Set task:
Copy out, word for word, the stretch of rows from the very start through the line containing "Password: (288, 1684)", including both ends.

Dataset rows
——————

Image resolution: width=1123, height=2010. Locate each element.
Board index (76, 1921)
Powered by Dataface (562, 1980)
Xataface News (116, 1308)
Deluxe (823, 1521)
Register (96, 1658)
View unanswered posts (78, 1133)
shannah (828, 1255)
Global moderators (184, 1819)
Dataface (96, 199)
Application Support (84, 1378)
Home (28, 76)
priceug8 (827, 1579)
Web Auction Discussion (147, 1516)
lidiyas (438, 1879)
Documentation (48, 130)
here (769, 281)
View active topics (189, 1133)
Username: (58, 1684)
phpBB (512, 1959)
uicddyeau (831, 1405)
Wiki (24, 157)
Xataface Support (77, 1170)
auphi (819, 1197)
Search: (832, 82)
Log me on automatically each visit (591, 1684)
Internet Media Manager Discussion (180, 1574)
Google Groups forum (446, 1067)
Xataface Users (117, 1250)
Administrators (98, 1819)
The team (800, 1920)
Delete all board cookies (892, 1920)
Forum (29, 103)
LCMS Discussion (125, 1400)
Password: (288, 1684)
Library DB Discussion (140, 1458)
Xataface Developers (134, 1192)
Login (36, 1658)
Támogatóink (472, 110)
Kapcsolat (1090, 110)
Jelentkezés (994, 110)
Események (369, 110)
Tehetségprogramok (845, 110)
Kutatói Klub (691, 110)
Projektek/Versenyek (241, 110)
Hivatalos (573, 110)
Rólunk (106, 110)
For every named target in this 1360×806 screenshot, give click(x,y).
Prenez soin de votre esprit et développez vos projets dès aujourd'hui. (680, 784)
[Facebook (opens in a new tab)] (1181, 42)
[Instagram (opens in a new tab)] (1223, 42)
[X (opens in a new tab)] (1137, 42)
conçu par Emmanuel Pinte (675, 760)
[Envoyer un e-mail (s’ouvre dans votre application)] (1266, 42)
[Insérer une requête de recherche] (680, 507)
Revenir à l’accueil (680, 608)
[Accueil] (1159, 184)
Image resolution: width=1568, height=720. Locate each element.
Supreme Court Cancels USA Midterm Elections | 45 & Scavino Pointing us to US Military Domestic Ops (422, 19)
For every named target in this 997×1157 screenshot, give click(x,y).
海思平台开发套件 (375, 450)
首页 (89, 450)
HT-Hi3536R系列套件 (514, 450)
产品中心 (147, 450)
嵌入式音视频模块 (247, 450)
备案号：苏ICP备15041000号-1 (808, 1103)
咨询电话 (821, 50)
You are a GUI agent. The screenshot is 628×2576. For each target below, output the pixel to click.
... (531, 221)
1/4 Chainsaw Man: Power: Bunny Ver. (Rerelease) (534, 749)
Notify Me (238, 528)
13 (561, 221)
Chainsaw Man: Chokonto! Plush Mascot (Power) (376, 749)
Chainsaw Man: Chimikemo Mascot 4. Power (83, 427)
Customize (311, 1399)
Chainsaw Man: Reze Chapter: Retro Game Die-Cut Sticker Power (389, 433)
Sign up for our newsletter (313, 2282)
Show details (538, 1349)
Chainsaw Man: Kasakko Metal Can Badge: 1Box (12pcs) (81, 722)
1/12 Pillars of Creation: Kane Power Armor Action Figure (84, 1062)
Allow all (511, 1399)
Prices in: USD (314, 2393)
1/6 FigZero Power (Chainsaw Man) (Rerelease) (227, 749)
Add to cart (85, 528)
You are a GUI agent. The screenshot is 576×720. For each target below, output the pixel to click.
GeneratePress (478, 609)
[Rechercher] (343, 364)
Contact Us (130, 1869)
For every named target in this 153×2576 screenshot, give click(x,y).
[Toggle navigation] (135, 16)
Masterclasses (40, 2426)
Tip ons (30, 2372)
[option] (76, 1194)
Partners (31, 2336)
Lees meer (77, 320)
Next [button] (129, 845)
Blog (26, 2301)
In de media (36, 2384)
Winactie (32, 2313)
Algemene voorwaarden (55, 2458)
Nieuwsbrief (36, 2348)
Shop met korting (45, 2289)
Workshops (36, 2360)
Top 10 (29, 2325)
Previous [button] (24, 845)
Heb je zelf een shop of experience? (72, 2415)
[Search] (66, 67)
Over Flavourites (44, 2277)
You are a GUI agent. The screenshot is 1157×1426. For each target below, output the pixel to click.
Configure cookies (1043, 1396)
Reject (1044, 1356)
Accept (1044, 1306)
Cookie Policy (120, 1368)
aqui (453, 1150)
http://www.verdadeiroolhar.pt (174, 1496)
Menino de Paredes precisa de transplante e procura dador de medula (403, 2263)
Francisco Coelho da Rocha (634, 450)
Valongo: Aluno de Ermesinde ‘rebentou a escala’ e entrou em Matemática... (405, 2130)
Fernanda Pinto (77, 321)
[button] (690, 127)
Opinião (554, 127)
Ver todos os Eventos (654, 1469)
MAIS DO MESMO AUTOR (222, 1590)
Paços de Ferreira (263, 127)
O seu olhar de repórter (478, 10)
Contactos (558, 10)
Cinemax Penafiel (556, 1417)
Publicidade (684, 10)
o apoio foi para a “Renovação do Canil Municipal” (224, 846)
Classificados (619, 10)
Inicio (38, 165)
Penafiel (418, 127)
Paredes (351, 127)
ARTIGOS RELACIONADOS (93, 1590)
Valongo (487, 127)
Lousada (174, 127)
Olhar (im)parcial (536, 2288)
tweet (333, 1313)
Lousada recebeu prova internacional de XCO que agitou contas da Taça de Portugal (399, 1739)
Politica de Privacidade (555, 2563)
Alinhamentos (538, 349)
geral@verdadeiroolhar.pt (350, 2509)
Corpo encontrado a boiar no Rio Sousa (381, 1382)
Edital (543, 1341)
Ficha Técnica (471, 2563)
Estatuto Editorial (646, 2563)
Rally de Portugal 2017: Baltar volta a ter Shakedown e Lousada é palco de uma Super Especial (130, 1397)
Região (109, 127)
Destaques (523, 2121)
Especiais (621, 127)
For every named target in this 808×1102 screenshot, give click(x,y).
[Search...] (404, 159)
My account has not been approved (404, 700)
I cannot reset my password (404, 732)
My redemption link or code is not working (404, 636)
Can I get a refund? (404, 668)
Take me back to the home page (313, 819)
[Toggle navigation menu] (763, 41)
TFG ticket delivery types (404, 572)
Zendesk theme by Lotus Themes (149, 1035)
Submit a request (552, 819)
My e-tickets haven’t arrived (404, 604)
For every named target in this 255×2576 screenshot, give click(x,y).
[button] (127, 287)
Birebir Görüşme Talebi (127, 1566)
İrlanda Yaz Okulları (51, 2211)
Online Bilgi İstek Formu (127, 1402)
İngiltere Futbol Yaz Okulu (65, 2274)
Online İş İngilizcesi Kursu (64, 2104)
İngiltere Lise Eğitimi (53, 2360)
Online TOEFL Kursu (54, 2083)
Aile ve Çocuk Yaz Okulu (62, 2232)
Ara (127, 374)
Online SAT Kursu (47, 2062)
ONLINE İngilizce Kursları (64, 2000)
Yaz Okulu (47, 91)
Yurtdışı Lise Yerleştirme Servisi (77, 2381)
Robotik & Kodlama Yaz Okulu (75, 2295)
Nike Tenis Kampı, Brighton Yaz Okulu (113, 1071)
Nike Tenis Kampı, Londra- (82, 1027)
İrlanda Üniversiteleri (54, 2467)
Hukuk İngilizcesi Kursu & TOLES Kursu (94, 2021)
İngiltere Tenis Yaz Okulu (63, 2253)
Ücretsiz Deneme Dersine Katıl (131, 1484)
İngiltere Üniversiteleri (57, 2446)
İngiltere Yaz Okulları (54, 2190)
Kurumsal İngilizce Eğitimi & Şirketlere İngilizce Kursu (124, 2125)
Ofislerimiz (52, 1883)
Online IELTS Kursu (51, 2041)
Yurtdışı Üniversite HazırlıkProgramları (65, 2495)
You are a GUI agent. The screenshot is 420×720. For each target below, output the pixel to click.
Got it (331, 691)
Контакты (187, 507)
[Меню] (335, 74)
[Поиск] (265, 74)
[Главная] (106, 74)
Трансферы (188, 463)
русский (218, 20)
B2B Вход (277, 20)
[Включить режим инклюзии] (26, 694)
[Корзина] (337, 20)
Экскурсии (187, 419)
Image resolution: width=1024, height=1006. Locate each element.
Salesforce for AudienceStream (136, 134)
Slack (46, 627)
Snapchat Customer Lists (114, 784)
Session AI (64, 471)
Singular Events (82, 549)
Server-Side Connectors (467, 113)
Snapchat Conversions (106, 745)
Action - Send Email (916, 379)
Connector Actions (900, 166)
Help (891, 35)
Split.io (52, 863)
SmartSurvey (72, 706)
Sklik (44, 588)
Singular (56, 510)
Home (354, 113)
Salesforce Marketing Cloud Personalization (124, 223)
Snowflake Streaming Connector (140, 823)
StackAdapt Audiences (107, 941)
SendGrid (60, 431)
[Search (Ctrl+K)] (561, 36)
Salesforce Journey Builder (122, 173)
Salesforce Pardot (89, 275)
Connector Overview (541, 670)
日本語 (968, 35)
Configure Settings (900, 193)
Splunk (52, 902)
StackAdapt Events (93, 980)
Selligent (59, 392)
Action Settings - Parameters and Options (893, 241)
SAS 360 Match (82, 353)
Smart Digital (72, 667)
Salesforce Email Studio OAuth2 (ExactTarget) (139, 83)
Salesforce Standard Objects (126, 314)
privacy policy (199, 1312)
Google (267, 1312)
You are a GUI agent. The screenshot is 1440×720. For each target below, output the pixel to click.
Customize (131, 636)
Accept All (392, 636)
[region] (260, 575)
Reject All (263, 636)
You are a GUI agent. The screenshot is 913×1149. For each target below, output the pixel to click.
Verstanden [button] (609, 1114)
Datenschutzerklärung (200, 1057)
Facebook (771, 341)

——————

Answer:
Image resolution: width=1123, height=2010. Locate each element.
Board index (76, 1921)
Powered by Dataface (562, 1980)
Xataface News (116, 1308)
Deluxe (823, 1521)
Register (96, 1658)
View unanswered posts (78, 1133)
shannah (828, 1255)
Global moderators (184, 1819)
Dataface (96, 199)
Application Support (84, 1378)
Home (28, 76)
priceug8 (827, 1579)
Web Auction Discussion (147, 1516)
lidiyas (438, 1879)
Documentation (48, 130)
here (769, 281)
View active topics (189, 1133)
Username: (58, 1684)
phpBB (512, 1959)
uicddyeau (831, 1405)
Wiki (24, 157)
Xataface Support (77, 1170)
auphi (819, 1197)
Search: (832, 82)
Log me on automatically each visit (591, 1684)
Internet Media Manager Discussion (180, 1574)
Google Groups forum (446, 1067)
Xataface Users (117, 1250)
Administrators (98, 1819)
The team (800, 1920)
Delete all board cookies (892, 1920)
Forum (29, 103)
LCMS Discussion (125, 1400)
Password: (288, 1684)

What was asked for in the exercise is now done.